*REQUIRED WORK:*
Please update the records below by replacing "Where should I click to" with "Where do I click to" wherever it occurs. Leave everything else unchanged.

# Start of MATERIAL TO PROCESS

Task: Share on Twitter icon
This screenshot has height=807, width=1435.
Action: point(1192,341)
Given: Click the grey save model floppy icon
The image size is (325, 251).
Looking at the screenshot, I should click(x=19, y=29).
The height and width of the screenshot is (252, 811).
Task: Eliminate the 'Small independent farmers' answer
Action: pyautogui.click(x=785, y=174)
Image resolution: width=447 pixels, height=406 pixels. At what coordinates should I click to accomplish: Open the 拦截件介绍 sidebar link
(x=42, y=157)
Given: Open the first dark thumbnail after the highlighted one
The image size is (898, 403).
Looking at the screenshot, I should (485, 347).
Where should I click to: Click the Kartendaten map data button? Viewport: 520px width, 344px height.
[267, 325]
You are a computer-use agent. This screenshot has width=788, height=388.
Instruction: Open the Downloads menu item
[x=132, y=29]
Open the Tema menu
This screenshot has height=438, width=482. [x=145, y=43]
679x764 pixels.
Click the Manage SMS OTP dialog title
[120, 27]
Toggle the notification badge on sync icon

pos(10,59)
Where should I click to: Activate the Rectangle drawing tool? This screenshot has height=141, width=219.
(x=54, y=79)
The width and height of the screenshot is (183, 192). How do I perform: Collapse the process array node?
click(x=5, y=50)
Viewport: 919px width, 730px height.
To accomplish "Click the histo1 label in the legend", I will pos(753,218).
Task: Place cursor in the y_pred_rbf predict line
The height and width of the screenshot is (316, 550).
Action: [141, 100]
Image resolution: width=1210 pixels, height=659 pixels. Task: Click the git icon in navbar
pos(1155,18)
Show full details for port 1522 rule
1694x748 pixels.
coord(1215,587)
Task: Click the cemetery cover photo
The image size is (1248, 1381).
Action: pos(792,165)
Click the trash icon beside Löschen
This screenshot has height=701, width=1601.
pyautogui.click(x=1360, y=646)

# End of MATERIAL TO PROCESS

*ANSWER TO THE TASK:*
Task: Share on Twitter icon
This screenshot has height=807, width=1435.
Action: point(1192,341)
Given: Click the grey save model floppy icon
The image size is (325, 251).
Looking at the screenshot, I should click(x=19, y=29).
The height and width of the screenshot is (252, 811).
Task: Eliminate the 'Small independent farmers' answer
Action: pyautogui.click(x=785, y=174)
Image resolution: width=447 pixels, height=406 pixels. At what coordinates should I click to accomplish: Open the 拦截件介绍 sidebar link
(x=42, y=157)
Given: Open the first dark thumbnail after the highlighted one
The image size is (898, 403).
Looking at the screenshot, I should (485, 347).
Where do I click to: Click the Kartendaten map data button? Viewport: 520px width, 344px height.
[267, 325]
You are a computer-use agent. This screenshot has width=788, height=388.
Instruction: Open the Downloads menu item
[x=132, y=29]
Open the Tema menu
This screenshot has height=438, width=482. [x=145, y=43]
679x764 pixels.
Click the Manage SMS OTP dialog title
[120, 27]
Toggle the notification badge on sync icon

pos(10,59)
Where do I click to: Activate the Rectangle drawing tool? This screenshot has height=141, width=219.
(x=54, y=79)
The width and height of the screenshot is (183, 192). How do I perform: Collapse the process array node?
click(x=5, y=50)
Viewport: 919px width, 730px height.
To accomplish "Click the histo1 label in the legend", I will pos(753,218).
Task: Place cursor in the y_pred_rbf predict line
The height and width of the screenshot is (316, 550).
Action: [141, 100]
Image resolution: width=1210 pixels, height=659 pixels. Task: Click the git icon in navbar
pos(1155,18)
Show full details for port 1522 rule
1694x748 pixels.
coord(1215,587)
Task: Click the cemetery cover photo
The image size is (1248, 1381).
Action: pos(792,165)
Click the trash icon beside Löschen
This screenshot has height=701, width=1601.
pyautogui.click(x=1360, y=646)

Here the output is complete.